EXERCISE OBJECTIVE:
The listing below is to be reproduced in full, character for character.

━━━━━ RECORDS FOR THE TASK ━━━━━

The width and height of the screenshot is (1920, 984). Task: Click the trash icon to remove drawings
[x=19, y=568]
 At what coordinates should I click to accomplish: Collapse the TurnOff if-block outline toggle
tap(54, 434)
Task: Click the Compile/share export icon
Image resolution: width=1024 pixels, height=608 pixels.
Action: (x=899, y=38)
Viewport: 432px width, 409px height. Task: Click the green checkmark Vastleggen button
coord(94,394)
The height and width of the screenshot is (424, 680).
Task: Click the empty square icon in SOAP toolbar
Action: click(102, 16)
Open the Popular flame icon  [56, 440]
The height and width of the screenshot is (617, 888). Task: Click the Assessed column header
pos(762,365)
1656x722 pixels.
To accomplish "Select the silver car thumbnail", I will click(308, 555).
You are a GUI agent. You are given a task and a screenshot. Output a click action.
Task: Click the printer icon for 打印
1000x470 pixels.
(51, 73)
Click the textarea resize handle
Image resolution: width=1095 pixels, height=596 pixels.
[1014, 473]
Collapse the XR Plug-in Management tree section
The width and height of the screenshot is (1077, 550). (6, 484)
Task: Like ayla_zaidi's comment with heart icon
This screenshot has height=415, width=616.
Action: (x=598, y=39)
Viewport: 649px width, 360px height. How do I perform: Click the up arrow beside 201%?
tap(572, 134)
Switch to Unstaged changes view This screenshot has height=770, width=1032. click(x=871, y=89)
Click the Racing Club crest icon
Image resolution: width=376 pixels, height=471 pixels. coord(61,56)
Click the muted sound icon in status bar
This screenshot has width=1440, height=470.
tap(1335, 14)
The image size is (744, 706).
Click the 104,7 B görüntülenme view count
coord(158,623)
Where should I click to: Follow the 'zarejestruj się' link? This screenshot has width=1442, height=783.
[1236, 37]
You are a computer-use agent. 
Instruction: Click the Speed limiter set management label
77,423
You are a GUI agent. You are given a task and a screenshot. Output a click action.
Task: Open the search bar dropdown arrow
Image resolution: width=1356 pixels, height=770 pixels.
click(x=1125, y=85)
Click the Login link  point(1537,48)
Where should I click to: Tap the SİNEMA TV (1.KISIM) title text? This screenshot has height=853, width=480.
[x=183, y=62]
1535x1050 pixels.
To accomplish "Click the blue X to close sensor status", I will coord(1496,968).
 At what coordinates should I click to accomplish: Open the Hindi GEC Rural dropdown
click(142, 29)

━━━━━

COMPLETED EXERCISE:
The width and height of the screenshot is (1920, 984). Task: Click the trash icon to remove drawings
[x=19, y=568]
 At what coordinates should I click to accomplish: Collapse the TurnOff if-block outline toggle
tap(54, 434)
Task: Click the Compile/share export icon
Image resolution: width=1024 pixels, height=608 pixels.
Action: (x=899, y=38)
Viewport: 432px width, 409px height. Task: Click the green checkmark Vastleggen button
coord(94,394)
The height and width of the screenshot is (424, 680).
Task: Click the empty square icon in SOAP toolbar
Action: click(102, 16)
Open the Popular flame icon  [56, 440]
The height and width of the screenshot is (617, 888). Task: Click the Assessed column header
pos(762,365)
1656x722 pixels.
To accomplish "Select the silver car thumbnail", I will click(308, 555).
You are a GUI agent. You are given a task and a screenshot. Output a click action.
Task: Click the printer icon for 打印
1000x470 pixels.
(51, 73)
Click the textarea resize handle
Image resolution: width=1095 pixels, height=596 pixels.
[1014, 473]
Collapse the XR Plug-in Management tree section
The width and height of the screenshot is (1077, 550). (6, 484)
Task: Like ayla_zaidi's comment with heart icon
This screenshot has height=415, width=616.
Action: (x=598, y=39)
Viewport: 649px width, 360px height. How do I perform: Click the up arrow beside 201%?
tap(572, 134)
Switch to Unstaged changes view This screenshot has height=770, width=1032. click(x=871, y=89)
Click the Racing Club crest icon
Image resolution: width=376 pixels, height=471 pixels. coord(61,56)
Click the muted sound icon in status bar
This screenshot has width=1440, height=470.
tap(1335, 14)
The image size is (744, 706).
Click the 104,7 B görüntülenme view count
coord(158,623)
Where should I click to: Follow the 'zarejestruj się' link? This screenshot has width=1442, height=783.
[1236, 37]
You are a computer-use agent. 
Instruction: Click the Speed limiter set management label
77,423
You are a GUI agent. You are given a task and a screenshot. Output a click action.
Task: Open the search bar dropdown arrow
Image resolution: width=1356 pixels, height=770 pixels.
click(x=1125, y=85)
Click the Login link  point(1537,48)
Where should I click to: Tap the SİNEMA TV (1.KISIM) title text? This screenshot has height=853, width=480.
[x=183, y=62]
1535x1050 pixels.
To accomplish "Click the blue X to close sensor status", I will coord(1496,968).
 At what coordinates should I click to accomplish: Open the Hindi GEC Rural dropdown
click(142, 29)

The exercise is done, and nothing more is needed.